──────── Given records ────────

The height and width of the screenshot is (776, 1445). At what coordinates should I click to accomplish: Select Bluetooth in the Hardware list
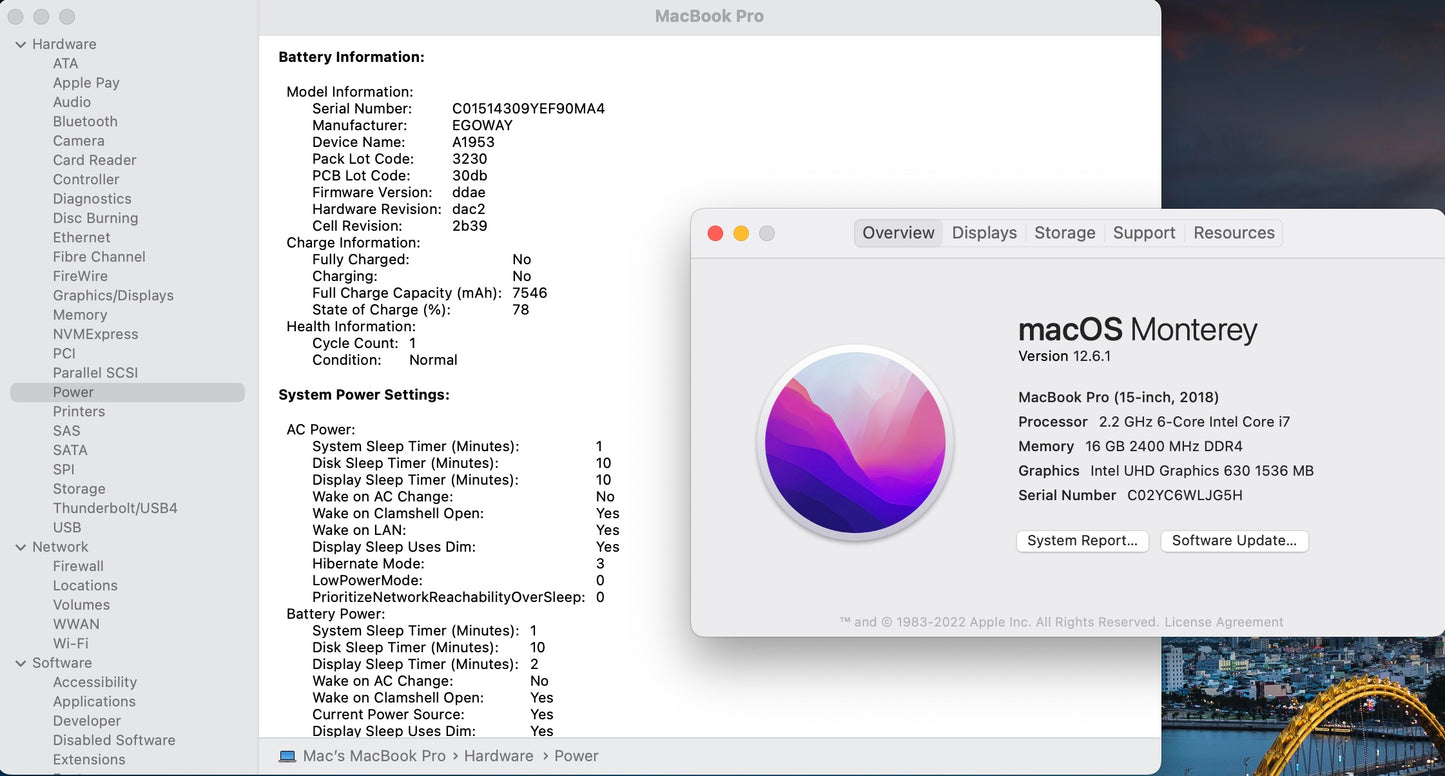85,121
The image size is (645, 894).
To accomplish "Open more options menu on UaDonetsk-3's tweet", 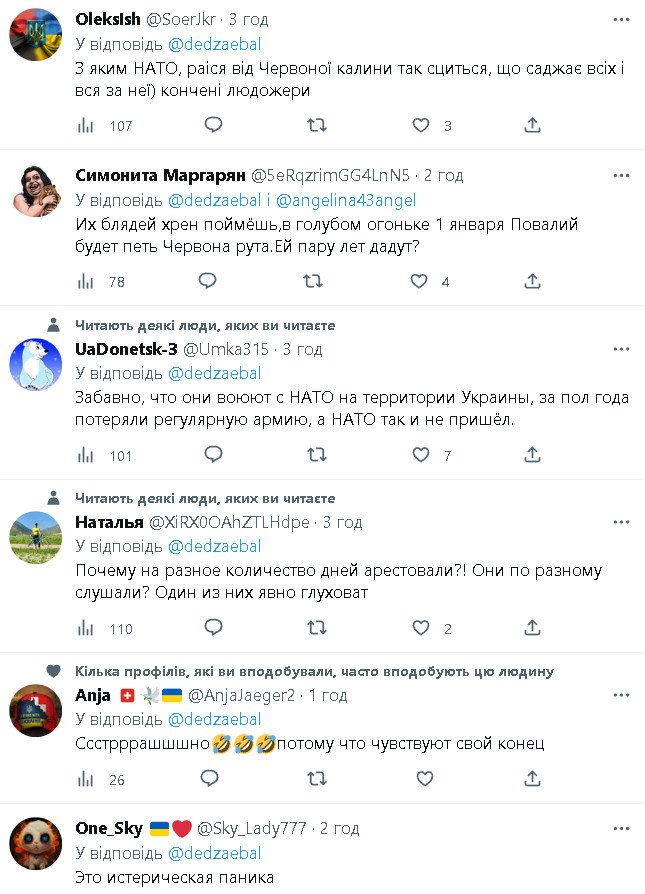I will click(x=622, y=349).
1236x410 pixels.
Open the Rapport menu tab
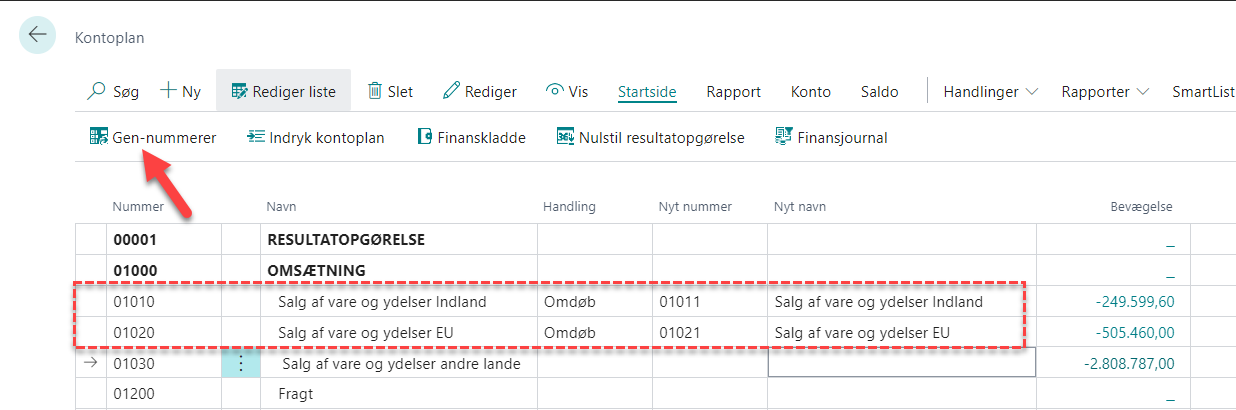click(x=733, y=92)
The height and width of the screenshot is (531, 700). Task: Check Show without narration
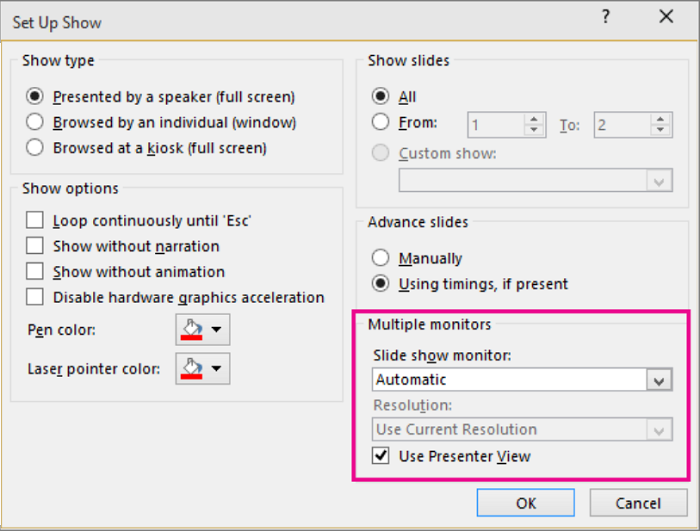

────────

All lines from the one containing "1236x410 pixels." through the final line of the entries above are to be copied exactly; the pictures are not.

1236x410 pixels.
Open the Rapport menu tab
click(x=733, y=92)
The height and width of the screenshot is (531, 700). Task: Check Show without narration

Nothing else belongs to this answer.